Goldman Sachs - Gold to $1300

Here is an article from CNBC's Daryl Guppy which states that Goldman Sachs suggests that Gold could reach $1300 which may be a 'conservative estimate'.  If you follow the financial markets, you know that Goldman Sachs is a VERY SIGNIFICANT player in the US Stock market.  Their buying and selling can influence the markets and they have posted very profitable quarters, even when the market is in a downturn. (Shorting equities). When they make predictions, it's like a self fulfilling prophecy. I would guess that they have loaded up on Gold contracts as well as on some of the major miners. I would also guess that they will be selling Gold when the market peaks based on seasonal and technical data, then shorting to reap maximum profits.

In recent weeks, the price of gold has rebounded from the support level of $1160, due to three main factors.
First is the confirmation that China has been buying gold and that it has become easier for people to buy gold. The World Gold Council estimates China produced 313 tons of gold in 2009 but demand is expected to be more than 420 tons.
Second, is the suggestion by the U.S. government that they will move into a second round of quantitative easing. This fear is combined with the developing double-dip in the U.S. economy as shown by the head-and-shoulder reversal pattern in the Dow.
Third is the call by American investment analysts at Goldman Sachs that gold could reach the price of $1,300. This is a conservative estimate, and just a few dollars higher than its recent high of $1,248.20.

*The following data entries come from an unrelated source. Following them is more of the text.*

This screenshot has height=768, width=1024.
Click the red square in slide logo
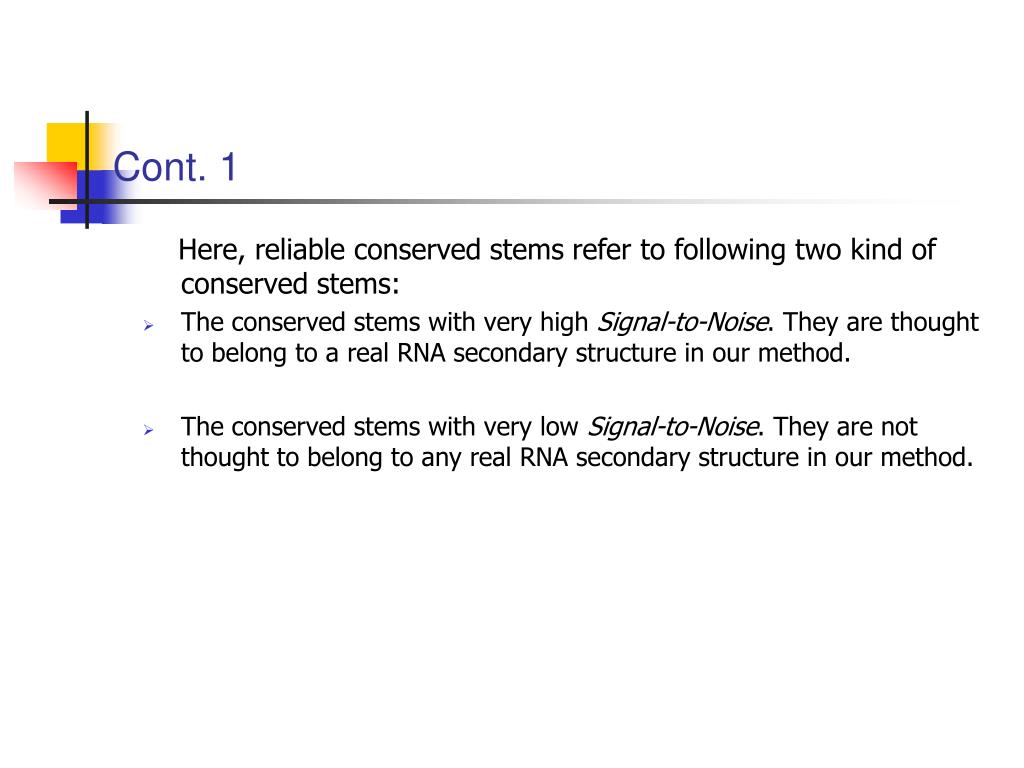coord(45,184)
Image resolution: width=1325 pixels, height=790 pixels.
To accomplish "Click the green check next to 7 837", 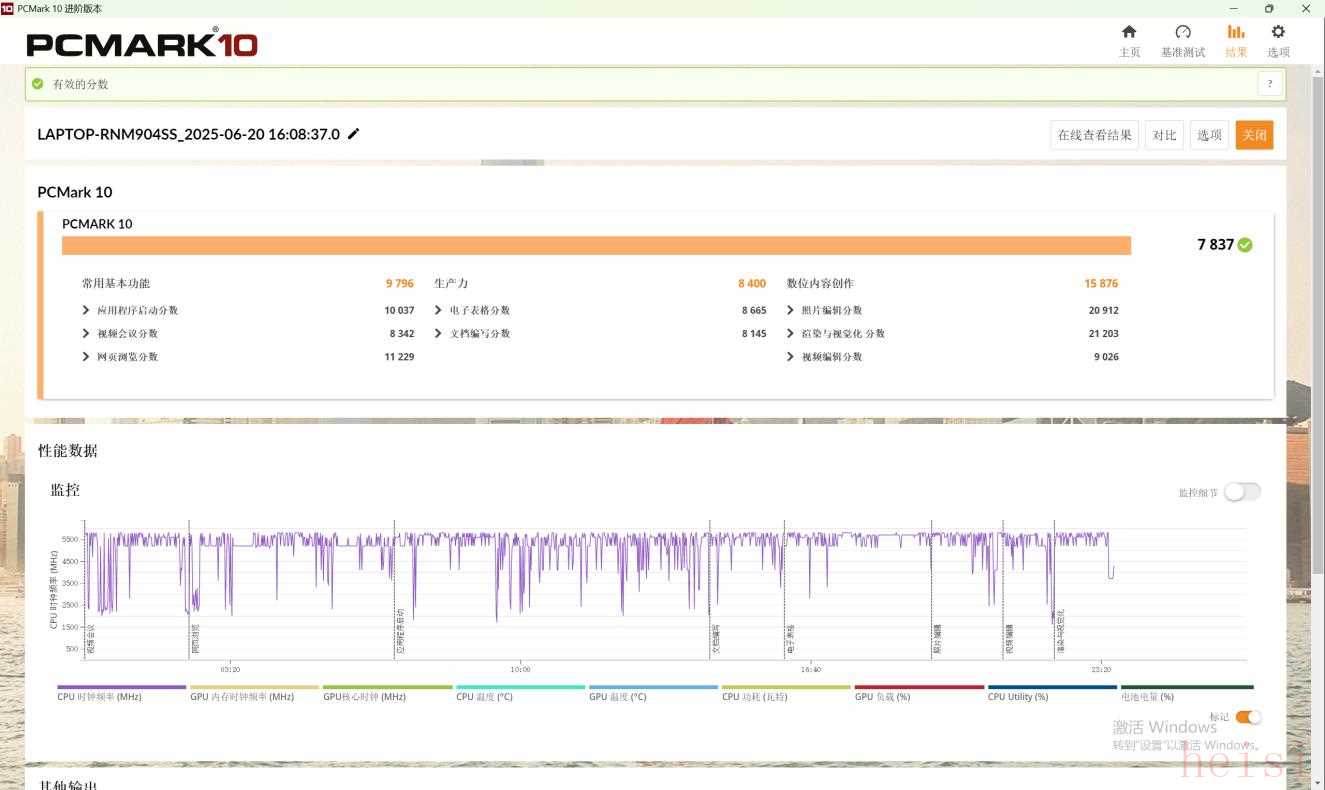I will point(1245,245).
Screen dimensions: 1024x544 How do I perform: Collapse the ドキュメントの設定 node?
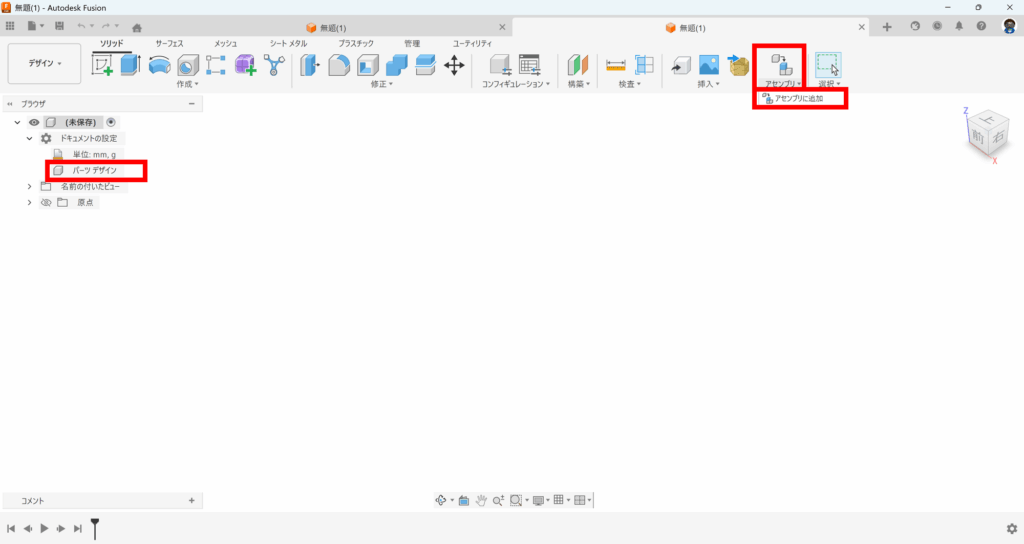[x=30, y=138]
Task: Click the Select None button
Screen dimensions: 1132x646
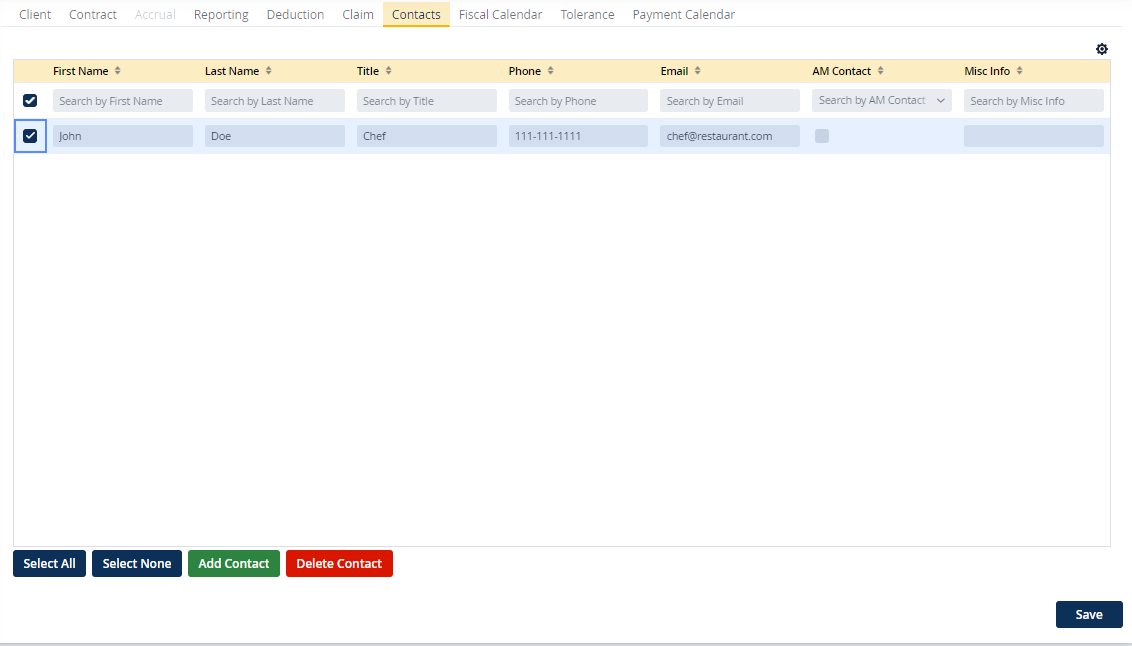Action: pos(136,564)
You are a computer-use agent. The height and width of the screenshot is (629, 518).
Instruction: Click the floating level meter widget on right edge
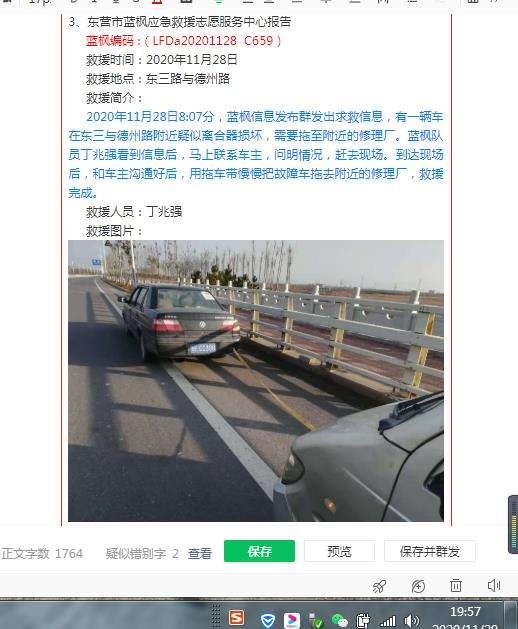513,524
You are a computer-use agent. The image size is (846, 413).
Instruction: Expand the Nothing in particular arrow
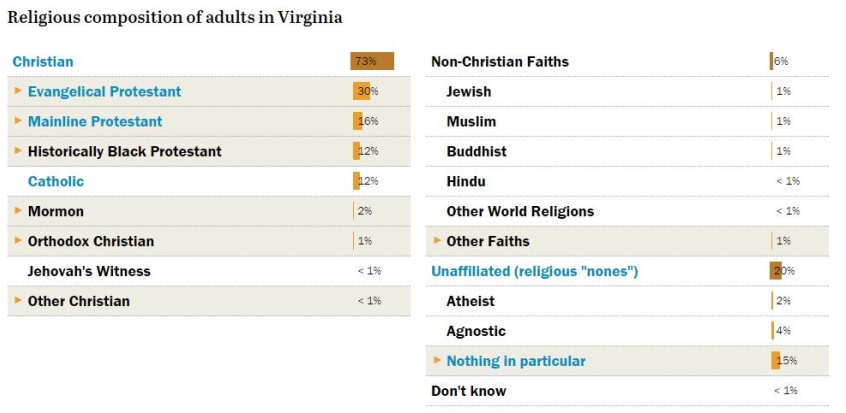[x=437, y=361]
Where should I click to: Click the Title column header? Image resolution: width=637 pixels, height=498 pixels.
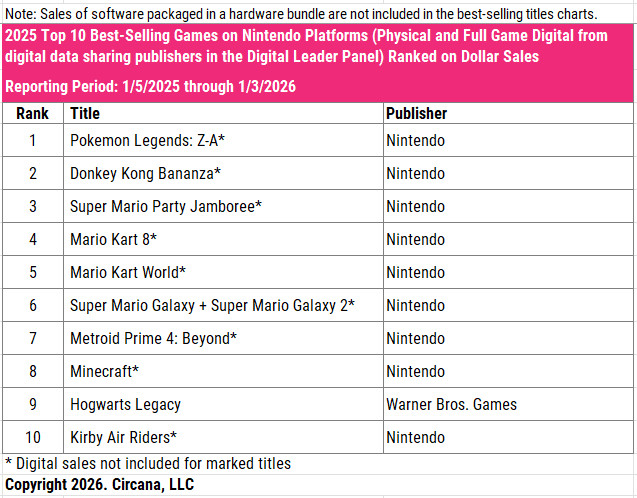87,114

Gold is built on demand and supply, but its movement is driven by psychological factors. This is seen in the variety of psychologically based patterns in the gold behavior. The first of the these was the parabolic trend that developed between March and December of 2009. This trend shows accelerating excitement which collapses quickly. The 2009 December price retreat was sudden.
This was followed by an inverted head-and-shoulder pattern starting January of this year and ending in March. This pattern captures the increase in bullishness as market trends recover. The chart pattern target of $1,250 was achieved in June. The pullback from this pattern target found support near $1,160 and this is the important technical feature used for understanding the potential future price development.
A peak at $1,250 and support at $1,160 have the potential to define a broad trading band. The upper edge of the band was tested in May and June. The lower edge of the band was tested in January, April and July. The width of the band is projected upwards above the upper edge of the band and provides a longer term price target near $1,340. There is a high probability the new trend will develop consolidation behavior near $1,250 before breaking above this resistance level.